Records from a data source
• • • •
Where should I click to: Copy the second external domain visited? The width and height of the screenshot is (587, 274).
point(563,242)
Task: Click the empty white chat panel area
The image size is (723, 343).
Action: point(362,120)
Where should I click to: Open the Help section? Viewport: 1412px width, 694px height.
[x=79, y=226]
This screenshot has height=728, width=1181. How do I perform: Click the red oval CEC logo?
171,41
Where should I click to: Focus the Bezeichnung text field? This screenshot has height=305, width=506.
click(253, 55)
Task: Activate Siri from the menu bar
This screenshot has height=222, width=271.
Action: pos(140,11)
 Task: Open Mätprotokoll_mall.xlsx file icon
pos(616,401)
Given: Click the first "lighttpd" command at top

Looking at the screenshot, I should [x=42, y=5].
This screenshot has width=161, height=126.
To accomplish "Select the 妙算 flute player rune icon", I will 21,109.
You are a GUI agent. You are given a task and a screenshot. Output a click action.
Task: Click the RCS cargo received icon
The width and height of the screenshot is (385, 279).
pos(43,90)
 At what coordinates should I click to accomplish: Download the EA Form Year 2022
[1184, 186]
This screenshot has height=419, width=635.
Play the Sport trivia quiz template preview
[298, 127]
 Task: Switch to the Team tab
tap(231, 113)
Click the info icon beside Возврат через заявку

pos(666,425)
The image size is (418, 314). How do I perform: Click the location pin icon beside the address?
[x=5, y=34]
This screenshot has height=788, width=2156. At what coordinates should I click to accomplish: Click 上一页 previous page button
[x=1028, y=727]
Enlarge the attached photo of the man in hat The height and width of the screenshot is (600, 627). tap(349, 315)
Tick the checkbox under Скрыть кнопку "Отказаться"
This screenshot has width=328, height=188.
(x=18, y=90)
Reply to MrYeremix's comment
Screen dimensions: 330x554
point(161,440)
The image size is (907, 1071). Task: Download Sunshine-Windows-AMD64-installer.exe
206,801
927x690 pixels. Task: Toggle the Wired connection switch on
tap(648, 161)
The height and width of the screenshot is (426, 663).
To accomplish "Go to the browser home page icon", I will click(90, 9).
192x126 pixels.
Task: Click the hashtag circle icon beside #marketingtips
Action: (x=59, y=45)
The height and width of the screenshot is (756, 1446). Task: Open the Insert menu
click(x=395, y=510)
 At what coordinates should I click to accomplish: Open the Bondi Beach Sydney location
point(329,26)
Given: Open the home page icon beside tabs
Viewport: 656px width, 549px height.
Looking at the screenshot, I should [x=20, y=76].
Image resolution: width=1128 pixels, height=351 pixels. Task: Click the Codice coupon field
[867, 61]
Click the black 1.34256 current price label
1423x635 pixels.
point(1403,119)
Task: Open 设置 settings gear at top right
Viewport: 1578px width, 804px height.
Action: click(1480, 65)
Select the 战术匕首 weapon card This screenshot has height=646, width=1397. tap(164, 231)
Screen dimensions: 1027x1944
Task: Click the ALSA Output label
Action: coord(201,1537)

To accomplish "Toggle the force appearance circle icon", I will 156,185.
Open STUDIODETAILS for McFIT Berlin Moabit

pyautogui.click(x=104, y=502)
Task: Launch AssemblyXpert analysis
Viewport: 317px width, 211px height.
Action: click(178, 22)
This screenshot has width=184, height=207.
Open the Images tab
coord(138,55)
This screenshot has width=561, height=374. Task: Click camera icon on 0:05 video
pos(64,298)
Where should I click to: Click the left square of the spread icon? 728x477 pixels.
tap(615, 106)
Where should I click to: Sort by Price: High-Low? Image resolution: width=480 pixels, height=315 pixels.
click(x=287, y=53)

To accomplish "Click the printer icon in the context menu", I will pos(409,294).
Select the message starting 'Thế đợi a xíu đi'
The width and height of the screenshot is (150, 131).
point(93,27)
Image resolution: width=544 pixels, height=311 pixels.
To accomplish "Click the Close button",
• • • •
§ **WHAT YOU WILL DO**
Copy all of the data above, character for character.

§ **OUTPUT FOR THIS EXERCISE**
Where should I click to: Copy the second external domain visited? The width and height of the screenshot is (587, 274).
point(563,242)
Task: Click the empty white chat panel area
The image size is (723, 343).
Action: point(362,120)
Where should I click to: Open the Help section? Viewport: 1412px width, 694px height.
[x=79, y=226]
This screenshot has height=728, width=1181. How do I perform: Click the red oval CEC logo?
171,41
Where should I click to: Focus the Bezeichnung text field? This screenshot has height=305, width=506.
click(253, 55)
Task: Activate Siri from the menu bar
This screenshot has height=222, width=271.
Action: pos(140,11)
 Task: Open Mätprotokoll_mall.xlsx file icon
pos(616,401)
Given: Click the first "lighttpd" command at top

Looking at the screenshot, I should [x=42, y=5].
This screenshot has width=161, height=126.
To accomplish "Select the 妙算 flute player rune icon", I will 21,109.
You are a GUI agent. You are given a task and a screenshot. Output a click action.
Task: Click the RCS cargo received icon
The width and height of the screenshot is (385, 279).
pos(43,90)
 At what coordinates should I click to accomplish: Download the EA Form Year 2022
[1184, 186]
This screenshot has height=419, width=635.
Play the Sport trivia quiz template preview
[298, 127]
 Task: Switch to the Team tab
tap(231, 113)
Click the info icon beside Возврат через заявку

pos(666,425)
The image size is (418, 314). How do I perform: Click the location pin icon beside the address?
[x=5, y=34]
This screenshot has height=788, width=2156. At what coordinates should I click to accomplish: Click 上一页 previous page button
[x=1028, y=727]
Enlarge the attached photo of the man in hat The height and width of the screenshot is (600, 627). tap(349, 315)
Tick the checkbox under Скрыть кнопку "Отказаться"
This screenshot has width=328, height=188.
(x=18, y=90)
Reply to MrYeremix's comment
Screen dimensions: 330x554
point(161,440)
The image size is (907, 1071). Task: Download Sunshine-Windows-AMD64-installer.exe
206,801
927x690 pixels. Task: Toggle the Wired connection switch on
tap(648, 161)
The height and width of the screenshot is (426, 663).
To accomplish "Go to the browser home page icon", I will click(90, 9).
192x126 pixels.
Task: Click the hashtag circle icon beside #marketingtips
Action: (x=59, y=45)
The height and width of the screenshot is (756, 1446). Task: Open the Insert menu
click(x=395, y=510)
 At what coordinates should I click to accomplish: Open the Bondi Beach Sydney location
point(329,26)
Given: Open the home page icon beside tabs
Viewport: 656px width, 549px height.
Looking at the screenshot, I should [x=20, y=76].
Image resolution: width=1128 pixels, height=351 pixels. Task: Click the Codice coupon field
[867, 61]
Click the black 1.34256 current price label
1423x635 pixels.
point(1403,119)
Task: Open 设置 settings gear at top right
Viewport: 1578px width, 804px height.
Action: click(1480, 65)
Select the 战术匕首 weapon card This screenshot has height=646, width=1397. tap(164, 231)
Screen dimensions: 1027x1944
Task: Click the ALSA Output label
Action: coord(201,1537)

To accomplish "Toggle the force appearance circle icon", I will 156,185.
Open STUDIODETAILS for McFIT Berlin Moabit

pyautogui.click(x=104, y=502)
Task: Launch AssemblyXpert analysis
Viewport: 317px width, 211px height.
Action: click(178, 22)
This screenshot has width=184, height=207.
Open the Images tab
coord(138,55)
This screenshot has width=561, height=374. Task: Click camera icon on 0:05 video
pos(64,298)
Where should I click to: Click the left square of the spread icon? 728x477 pixels.
tap(615, 106)
Where should I click to: Sort by Price: High-Low? Image resolution: width=480 pixels, height=315 pixels.
click(x=287, y=53)

To accomplish "Click the printer icon in the context menu", I will pos(409,294).
Select the message starting 'Thế đợi a xíu đi'
The width and height of the screenshot is (150, 131).
point(93,27)
Image resolution: width=544 pixels, height=311 pixels.
To accomplish "Click the Close button",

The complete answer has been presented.